A Polícia Civil do Tocantins informou nesta quarta-feira, 10, que a representante da Santa Casa de Misericórdia de Itatiba, Cláudia Fernanda Cândido da Silva, é considerada foragida da Justiça após não ser localizada durante o cumprimento de mandado de prisão preventiva no âmbito da Operação Falsa Emergência.

Segundo a Divisão Especializada de Repressão à Corrupção (Decor), a investigada é apontada como articuladora dos interesses da organização social contratada para administrar as Unidades de Pronto Atendimento (UPAs) Norte e Sul de Palmas e uma das principais operadoras do suposto esquema investigado.

O mandado foi expedido pela 1ª Vara Regional das Garantias da Comarca de Palmas após representação da Polícia Civil e manifestação favorável do Ministério Público.

Enquanto Cláudia Fernanda não foi localizada, outros dois investigados tiveram as prisões preventivas cumpridas na manhã desta quarta-feira. Entre eles estão a secretária municipal de Saúde de Palmas, Dhieine Caminski, e o superintendente de Atenção à Saúde, Andreis Vicente da Costa.

De acordo com a Polícia Civil, novos elementos obtidos após a primeira fase da Operação Falsa Emergência indicariam, em tese, a continuidade de práticas voltadas à ocultação de provas, interferência na produção probatória e alinhamento de versões entre investigados.

A operação investiga supostos crimes relacionados ao processo que resultou na contratação da organização social para a gestão das UPAs da capital.

A Polícia Civil solicita que informações que possam auxiliar na localização de Cláudia Fernanda Cândido da Silva sejam repassadas pelos telefones (63) 3901-7202 ou (63) 3901-7203. O sigilo da identidade do denunciante é garantido.

Operação investiga contrato de R$ 139 milhões

A Operação Falsa Emergência foi deflagrada em maio para apurar possíveis crimes contra a administração pública, falsidade documental, associação criminosa e lavagem de capitais relacionados ao termo de colaboração firmado entre a Prefeitura de Palmas e a entidade responsável pela gestão das UPAs.

O contrato investigado prevê repasses de aproximadamente R$ 139 milhões para a administração das unidades de pronto atendimento da capital.

As investigações continuam em andamento e, segundo a Polícia Civil, buscam esclarecer a participação de todos os envolvidos e eventual responsabilização criminal.

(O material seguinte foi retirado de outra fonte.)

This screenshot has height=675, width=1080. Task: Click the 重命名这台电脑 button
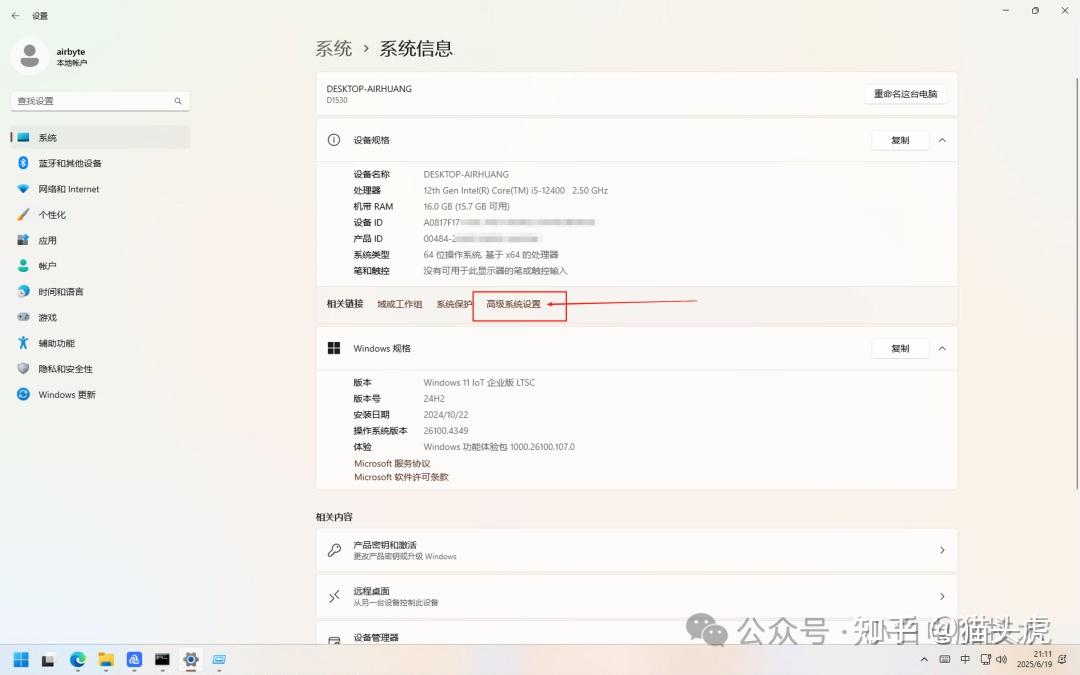905,92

Em nota, a Prefeitura de Palmas disse que aguarda acesso às informações oficiais da investigação para se posicionar sobre o caso

Já a Santa Casa de Misericórdia de Itatiba informou que não está sendo investigada nesta operação. A instituição disse que permanece à disposição das autoridades pra colaborar com os esclarecimentos necessários.